Sambil membawa es teh, Nara lanjut mengikuti Gevan yang kini sudah membeli minumannya. Ia terus berjalan, melewati lapangan basket lagi--membuat Nara bisa memberikan titipan Dero--lalu melewati perpustakaan dan berakhir di sebuah tangga menuju balkon yang biasa Gevan naiki.

Ternyata cowok itu hendak ke atas. Dengan segera, setelah Nara yakin Gevan telah tiba di atas, ia menyusulnya.

Nara dengan cepat bersembunyi dan duduk di balik tumpukan kursi bekas setelah tiba di atas. Cowok itu suka sekali menghabiskan waktu di sini. Padahal angin di sini sangatlah tak bersahabat. Aneh. Nara mengedikkan bahu tak peduli. Yang penting sekarang misi terakhirnya selesai. Ia pun dengan cepat mempersiapkan fokus kameranya dan mulai menempelkan kamera ke sebelah mata. Tapi tunggu, dimana cowok itu? Kenapa tak ada di balik lensa kamera?

"Aaa!" Nara menjerit kala lengannya terasa nyeri digenggam erat oleh seseorang. Ia mendongak, ternyata Gevan menangkap basah dirinya.

Mata cowok itu berapi-api menatap Nara. Tatapan tajamnya kini lebih tajam dari segala pisau di muka bumi. Nara ingin pingsan sekarang. Ia sangat takut Gevan akan meninjunya.

"Lo ngapain! Hah!" bantaknya seraya menarik paksa cewek itu untuk ikut berdiri.

Nara tersentak. Ia terpaksa berdiri. Jantungnya kini mulai berdetak tak karuan. Oksigen di sekitarnya tiba tiba lenyap entah kemana, membuat Nara merasa sesak.

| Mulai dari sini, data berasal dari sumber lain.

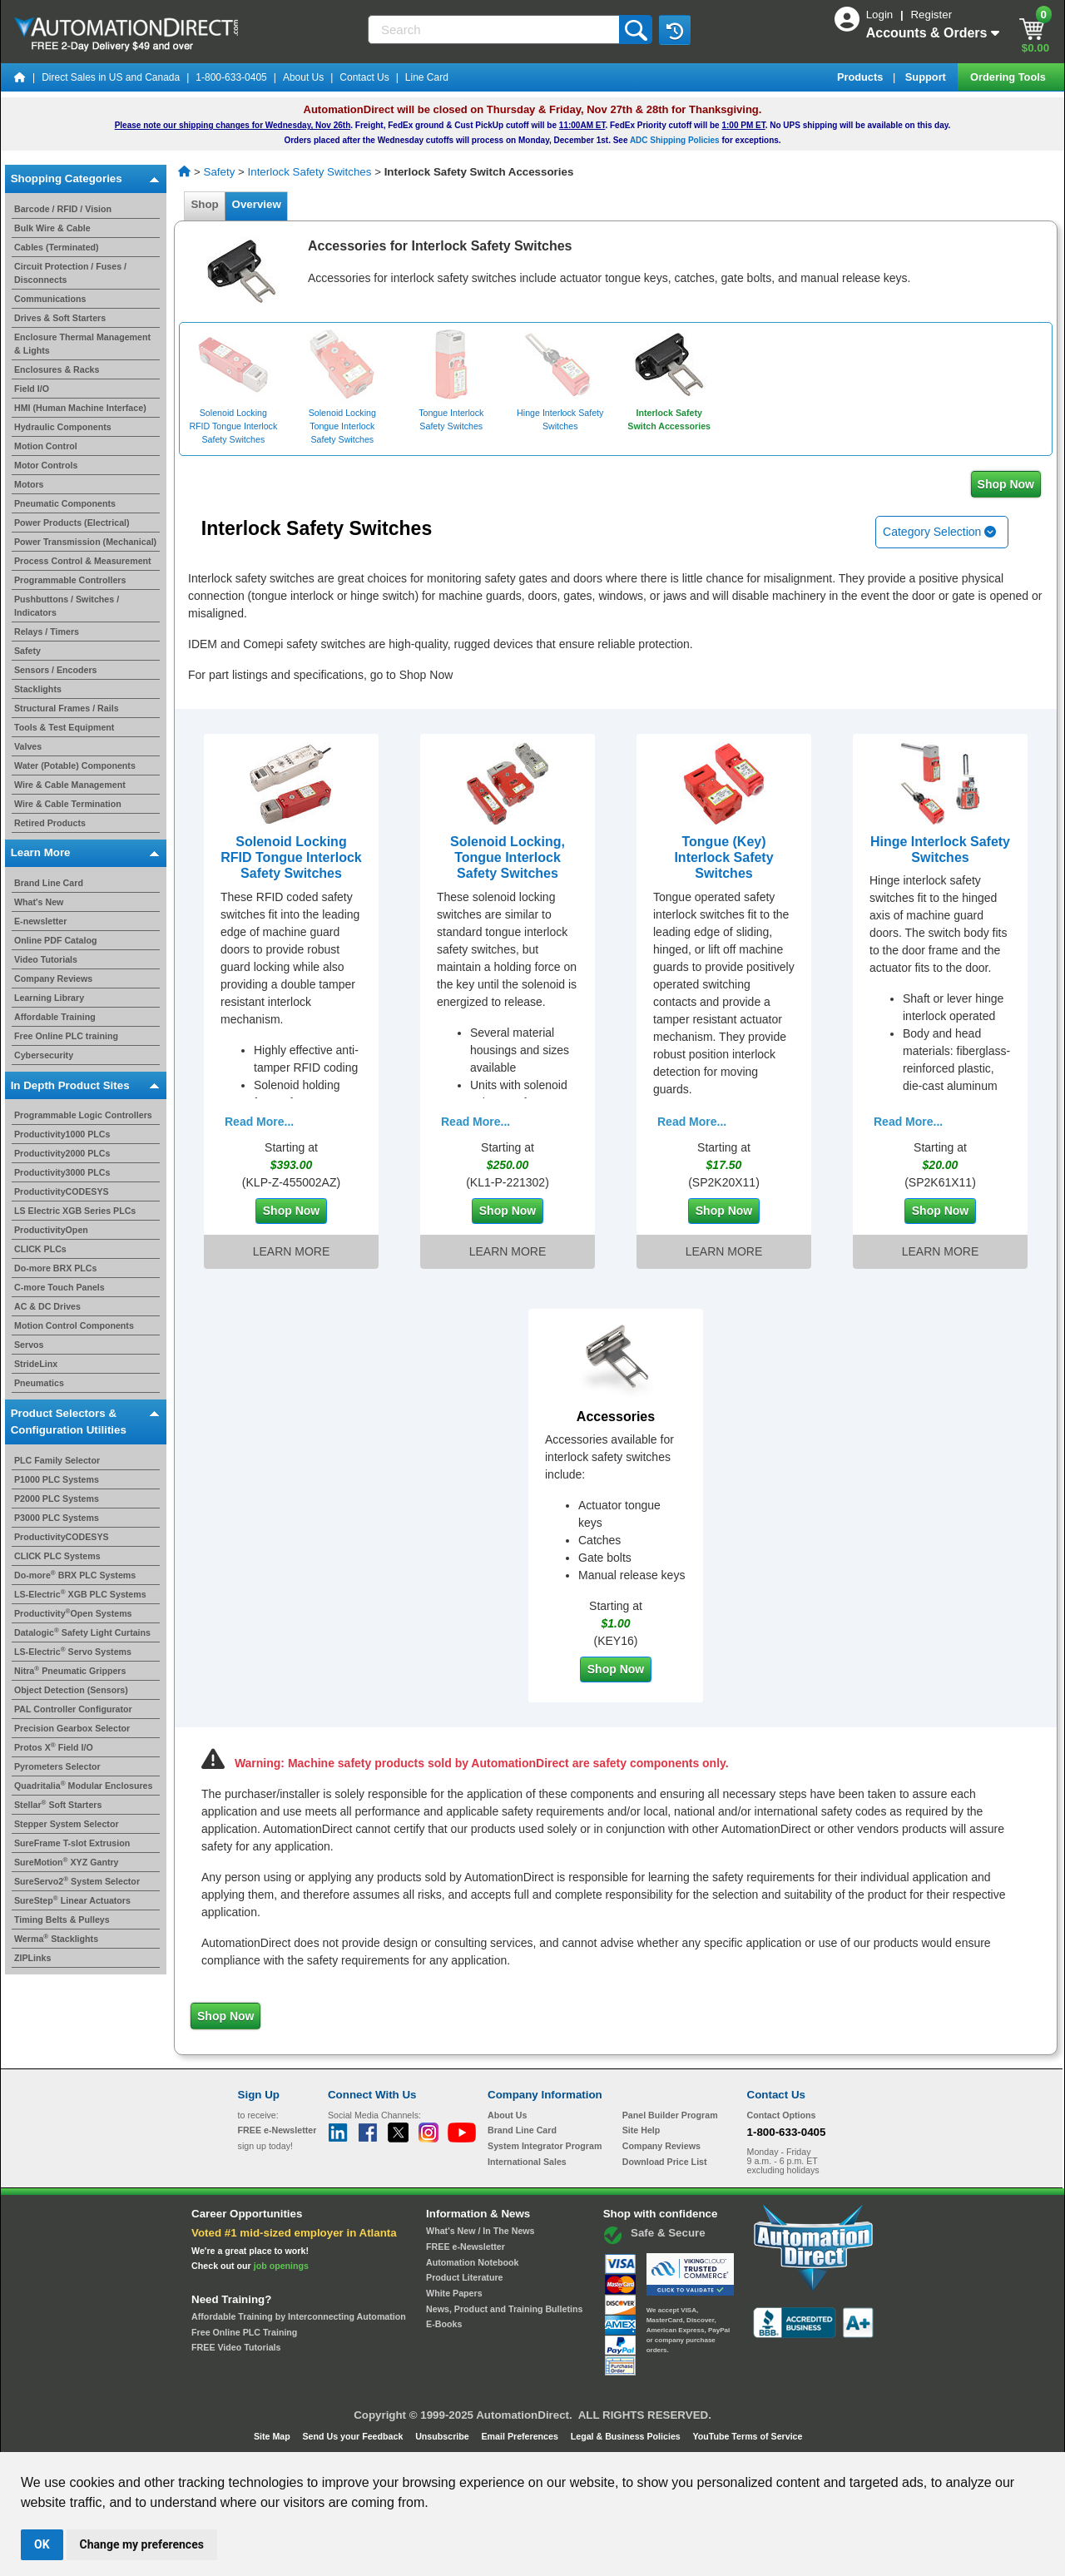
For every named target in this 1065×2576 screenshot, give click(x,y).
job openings (281, 2266)
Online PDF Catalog (55, 940)
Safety (27, 651)
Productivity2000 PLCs (62, 1153)
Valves (28, 746)
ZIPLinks (32, 1958)
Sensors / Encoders (55, 670)
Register (931, 14)
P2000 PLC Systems (56, 1498)
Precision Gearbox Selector (72, 1728)
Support (927, 77)
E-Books (444, 2324)
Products (861, 77)
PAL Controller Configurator (73, 1709)
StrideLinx (35, 1364)
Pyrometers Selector (57, 1766)
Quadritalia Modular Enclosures (83, 1786)
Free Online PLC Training (244, 2332)
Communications (50, 299)
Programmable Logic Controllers (83, 1115)
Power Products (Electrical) (72, 523)
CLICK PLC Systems (57, 1556)
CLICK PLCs (40, 1249)
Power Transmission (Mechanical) (85, 542)
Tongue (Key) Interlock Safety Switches (723, 857)
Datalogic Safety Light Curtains (82, 1632)
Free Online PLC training (66, 1036)
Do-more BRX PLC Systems (75, 1575)
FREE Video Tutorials (235, 2347)
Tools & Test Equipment (64, 727)
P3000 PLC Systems (56, 1518)
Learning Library (49, 998)
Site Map (273, 2436)
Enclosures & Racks (56, 369)
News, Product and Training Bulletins (504, 2309)
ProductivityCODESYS (61, 1191)
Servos (29, 1345)
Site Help (641, 2130)
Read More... (259, 1121)
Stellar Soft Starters (58, 1805)
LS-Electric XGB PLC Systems (80, 1594)
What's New (38, 902)
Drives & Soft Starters (60, 318)
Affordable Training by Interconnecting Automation (298, 2316)
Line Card (426, 77)
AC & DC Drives (47, 1306)
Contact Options (781, 2115)
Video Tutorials (45, 959)
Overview (256, 204)
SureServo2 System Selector (77, 1881)
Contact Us (364, 77)
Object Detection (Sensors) (71, 1690)
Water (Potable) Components (75, 765)
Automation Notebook (472, 2262)
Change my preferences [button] (142, 2544)
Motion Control (45, 446)
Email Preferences (520, 2436)
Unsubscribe (443, 2436)
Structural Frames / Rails (66, 708)
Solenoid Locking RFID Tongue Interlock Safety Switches (290, 857)
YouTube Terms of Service (747, 2436)
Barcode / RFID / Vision (62, 209)
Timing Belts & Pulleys (62, 1920)
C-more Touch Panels (59, 1287)
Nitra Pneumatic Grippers (70, 1671)
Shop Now (1006, 484)
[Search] (495, 29)
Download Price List (664, 2162)
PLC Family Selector (57, 1460)
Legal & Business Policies (627, 2436)
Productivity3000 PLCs (62, 1172)
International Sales (527, 2162)
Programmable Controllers (70, 580)
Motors (29, 484)
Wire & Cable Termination (67, 804)
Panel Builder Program (670, 2115)
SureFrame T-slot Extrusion (72, 1843)
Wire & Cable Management (70, 785)
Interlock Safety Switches (310, 172)
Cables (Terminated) (56, 247)
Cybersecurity (43, 1055)
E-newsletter (40, 921)
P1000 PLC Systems (56, 1479)
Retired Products (50, 823)
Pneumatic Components (65, 503)
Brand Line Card (48, 883)
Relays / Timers (46, 632)
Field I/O (31, 389)
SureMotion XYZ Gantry (66, 1862)
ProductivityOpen (51, 1230)
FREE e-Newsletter (465, 2247)
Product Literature (464, 2277)
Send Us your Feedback (354, 2436)
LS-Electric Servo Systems (72, 1652)
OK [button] (42, 2544)
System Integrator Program (545, 2146)
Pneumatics (39, 1383)
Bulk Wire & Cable (52, 228)
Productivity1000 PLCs (62, 1134)
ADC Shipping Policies (675, 140)
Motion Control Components (74, 1325)
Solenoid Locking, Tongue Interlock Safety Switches (507, 857)
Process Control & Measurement (82, 561)
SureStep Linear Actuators (72, 1900)
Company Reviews (53, 978)
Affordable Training (55, 1017)
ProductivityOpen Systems (73, 1613)
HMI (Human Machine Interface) (80, 408)
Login (881, 14)
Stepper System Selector (66, 1824)
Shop (205, 204)
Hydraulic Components (62, 427)
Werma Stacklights (56, 1939)
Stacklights (38, 689)
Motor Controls (45, 465)
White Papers (454, 2293)
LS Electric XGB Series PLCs (75, 1211)
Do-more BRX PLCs (55, 1268)
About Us (303, 77)
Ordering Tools (1009, 77)
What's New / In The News (480, 2231)
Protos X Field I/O (53, 1747)
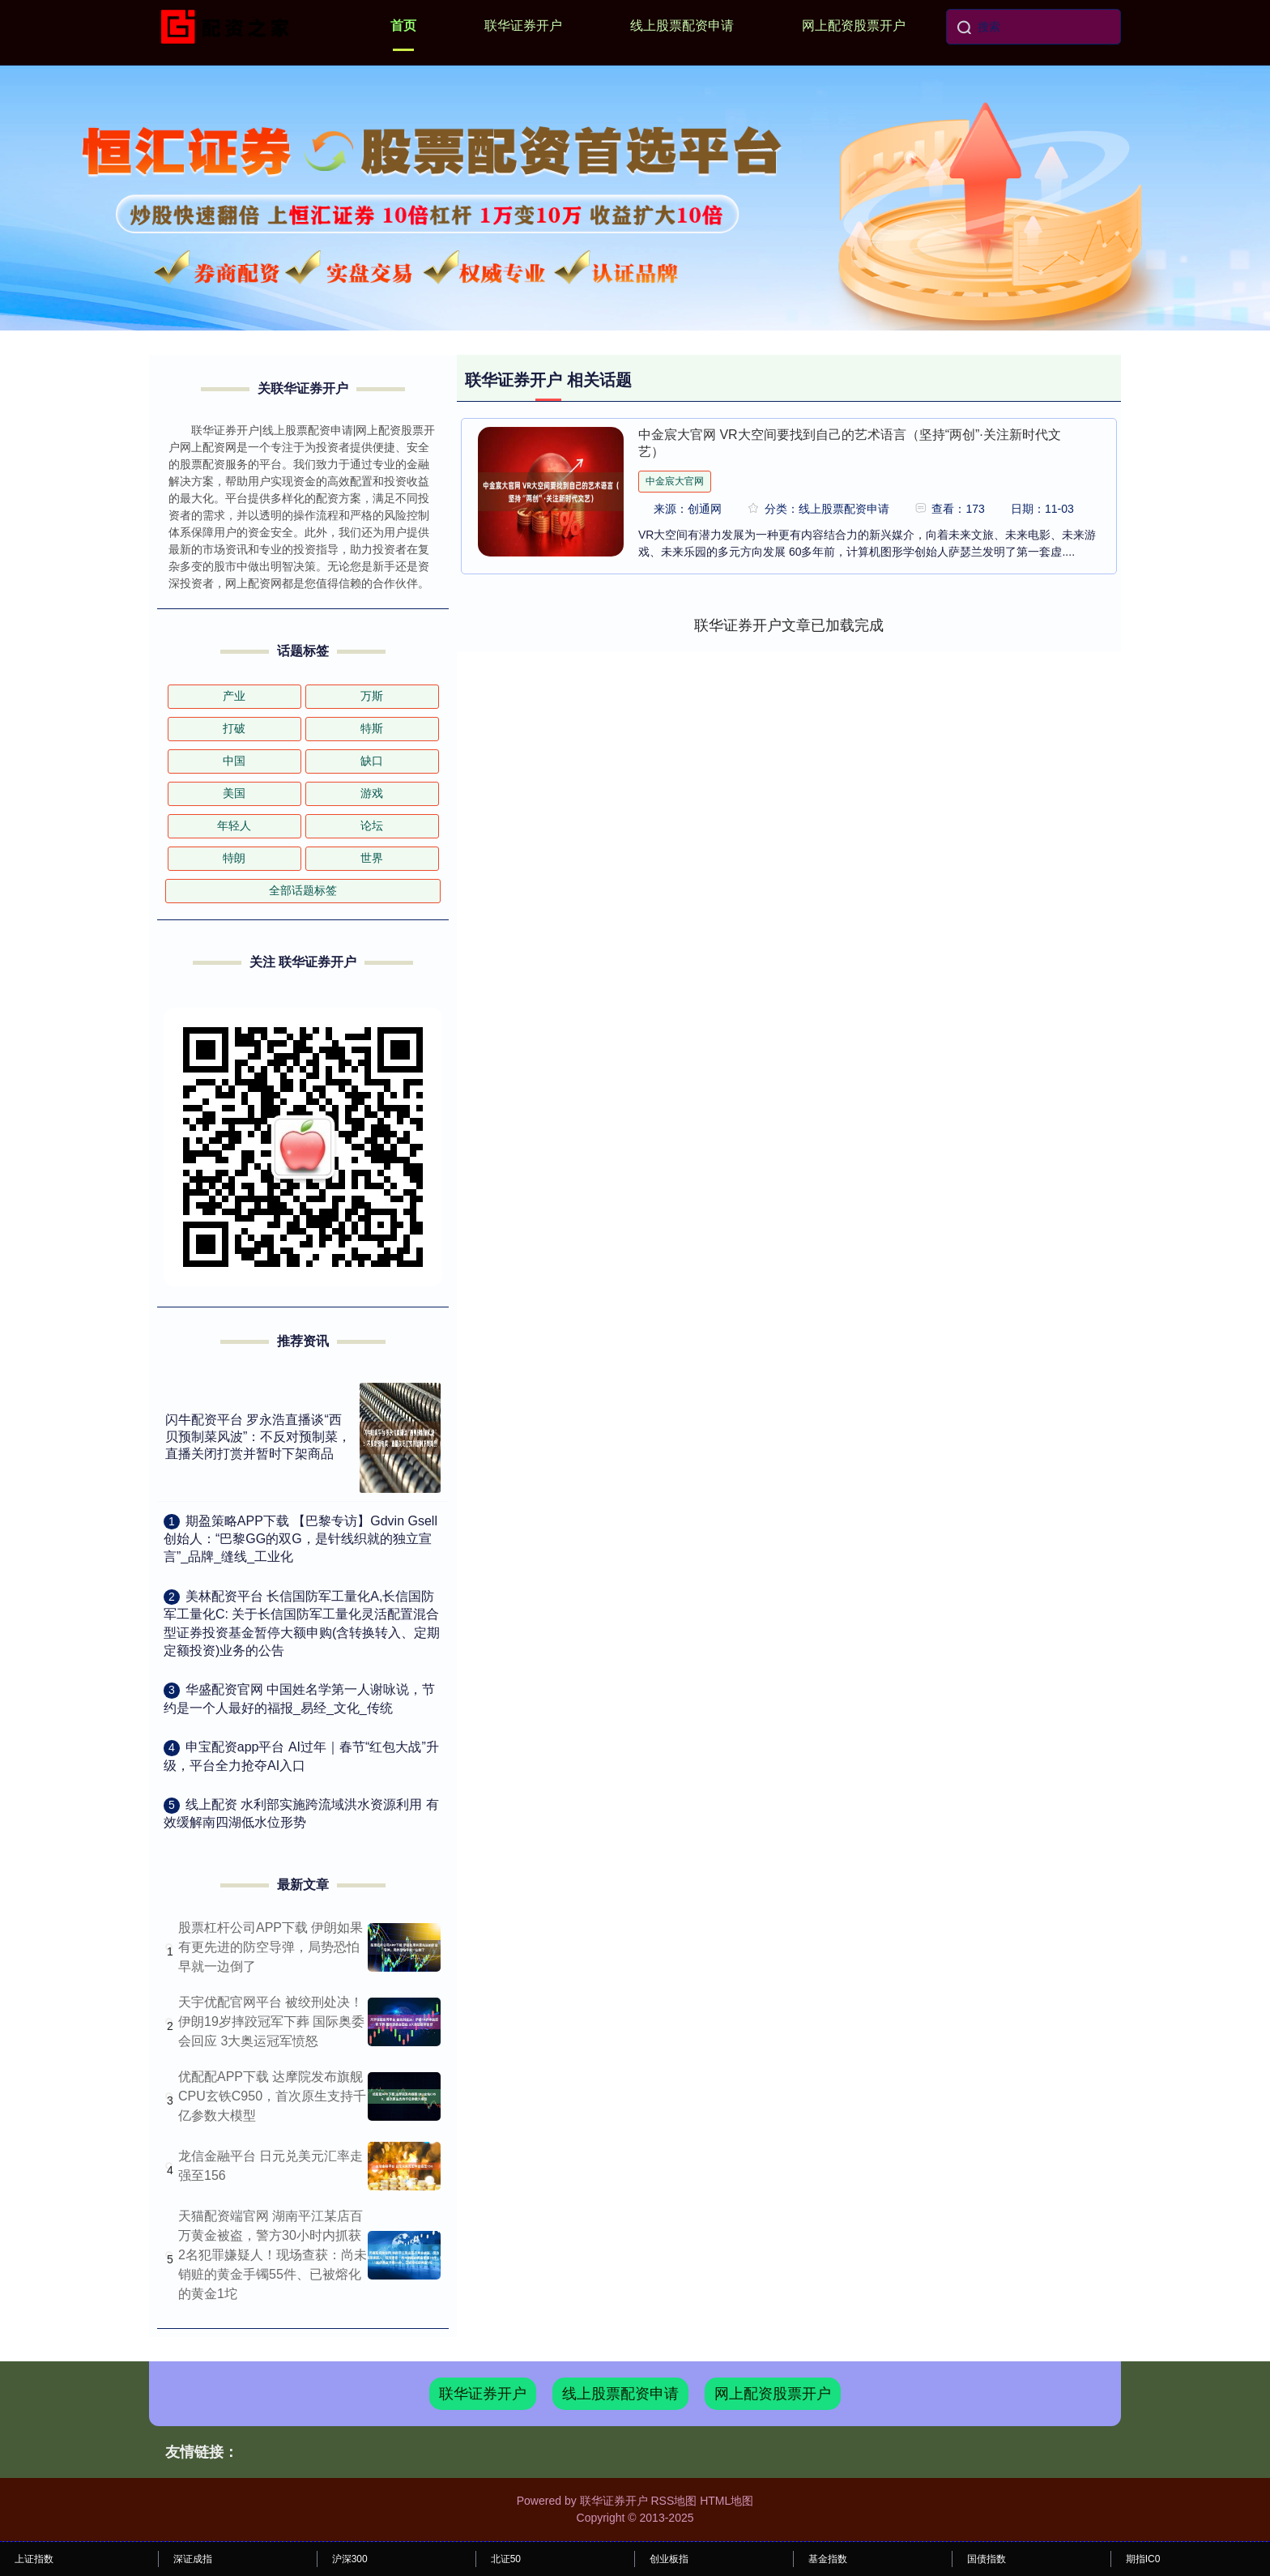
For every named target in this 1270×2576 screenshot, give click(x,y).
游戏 (371, 793)
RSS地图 (673, 2500)
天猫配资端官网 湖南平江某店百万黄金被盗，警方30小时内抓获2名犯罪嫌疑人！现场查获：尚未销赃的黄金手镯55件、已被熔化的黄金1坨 (272, 2255)
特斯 (371, 728)
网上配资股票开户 (854, 25)
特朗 (234, 857)
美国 (234, 793)
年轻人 (234, 825)
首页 (403, 25)
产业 (234, 695)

"Lo ngapain?!" Intonasi Gevan naik berkali-kali lipat.

Gigi Nara semakin bergetar. Ia sangat kalut dan takut. Apalagi dengan kenyataan tak ada orang di sekitarnya dan tempat ini jauh dari keramaian. Apakah Gevan akan menghabisinya sekarang?

Tangan Gevan beralih mengambil paksa kamera Nara. Ia melihat gambar-gambar dirinya dengan cepat. Semakin di geser, amarahnya semakin naik berkali-kali lipat. Tangannya bergetar karena terlalu kesal. Traumanya muncul kembali. Ingatan kelamnya pun teringat. Hingga akhirnya, dengan sekuat tenaga ia mendorong kedua bahu Nara ke belakang.

Nara jatuh tersungkur diatas paving balkon yang kasar dan dingin.

"LO GILA! LO NGAPAIN, HAH!" teriak Gevan tak henti.

Nara menutup wajahnya dengan kedua lengan sebagai bentuk pertahanan. Ia memejamkan matanya dan mulai menangis.

"Please, stop!" rintih Nara dengan nada bergetar.

"Lo ngefotoin gue?" Tatapan mata Gevan kini menjadi sangat mengerikan. Ia tersenyum sinis. "Buat apa? Lo mau mempermalukan gue?"

Nara hanya menggeleng lemah dengan kepala tetap tetunduk takut.

"Iya? Hah?! Lo punya mulut di pake!" bentak Gevan seraya meremas lengan baju Nara hendak menyuruhnya kembali berdiri.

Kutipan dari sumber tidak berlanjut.